W3C home > Mailing lists > Public > public-webrtc@w3.org > June 2013

quibbles about the spec

From: Jim Barnett <Jim.Barnett@genesyslab.com>
Date: Thu, 6 Jun 2013 19:28:41 +0000
To: "public-webrtc@w3.org" <public-webrtc@w3.org>
Message-ID: <57A15FAF9E58F841B2B1651FFE16D281044365@GENSJZMBX02.msg.int.genesyslab.com>
  Here are a few nits from the latest editor's draft.

In section 4.3.1, we have:

*  Return connection, but continue these steps asynchronously.

*  Await a stable state. The synchronous section consists of the remaining steps of this algorithm.
>> Should the second bullet item say "The asynchronous section..."?

In 5.1.1 on the data channel we have:
ondatachannel of type EventHandler,
This event handler, of type datachannel<http://dev.w3.org/2011/webrtc/editor/webrtc.html#event-datachannel>, MUST be supported by all objects implementing the RTCPeerConnection<http://dev.w3.org/2011/webrtc/editor/webrtc.html#idl-def-RTCPeerConnection> interface.
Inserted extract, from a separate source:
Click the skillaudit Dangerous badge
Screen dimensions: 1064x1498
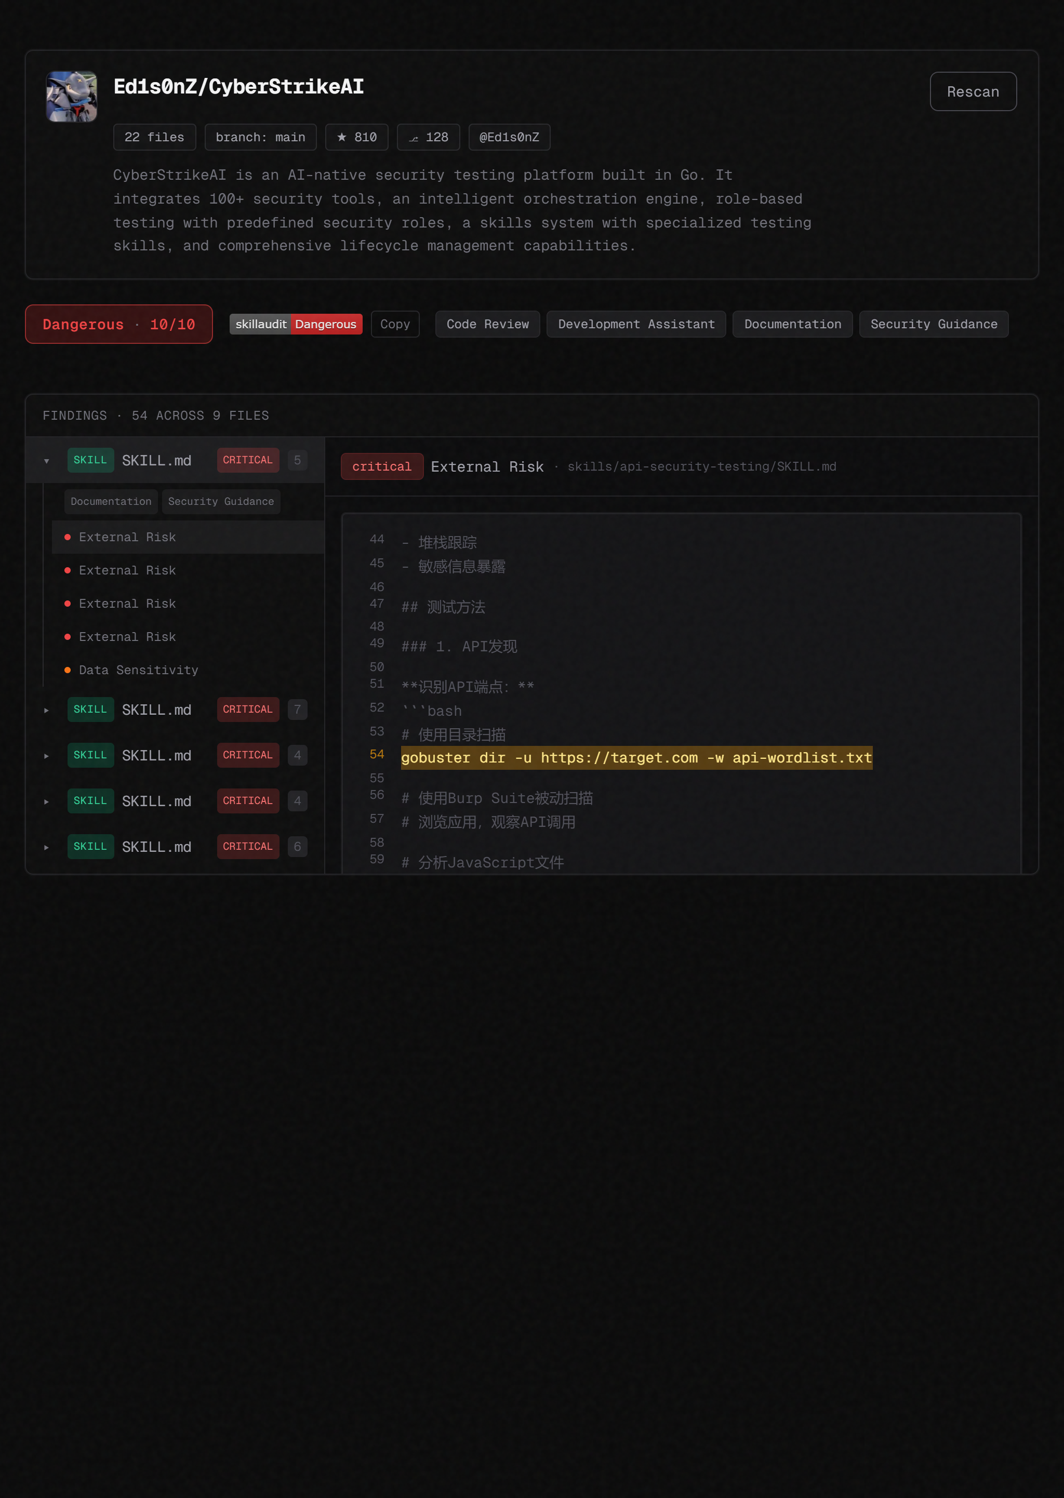[295, 324]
>> If anyone who implements PeerConnection must support the data channel, why is it a partial interface?  Why not just make it part of PeerConnection?
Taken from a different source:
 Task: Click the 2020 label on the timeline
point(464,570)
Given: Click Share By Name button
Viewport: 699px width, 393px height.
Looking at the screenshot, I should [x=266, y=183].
On the datachannel API, I know this has been discussed on the list, but there doesn't seem to be any way for the remote side to reject a data channel.  When you receive an offer, you can reject either audio or video (or both) by constraining/tweaking the answer.   Shouldn't there be a way to do this for data channels, too?  Is the idea that the receiving side could extract the DataChannel from the DataChannelEvent and close it immediately?  Doesn't that leave  a window in which a malicious peer could send a lot of data?

In 7.6 for RTCRTPStreamStats, given stats for a local object, remoteID can get the stats for the corresponding remote object.  Given the prose, it looks like it works the other way around as well:  if you have the stats for the remote side, you can use the remoteID attribute to get the stats for the corresponding object on your side.  (And if that's not the case, it ought to be the case.)  But it sounds odd to use 'remoteID' to access stats about your own side.  Would 'peerID' be a better name?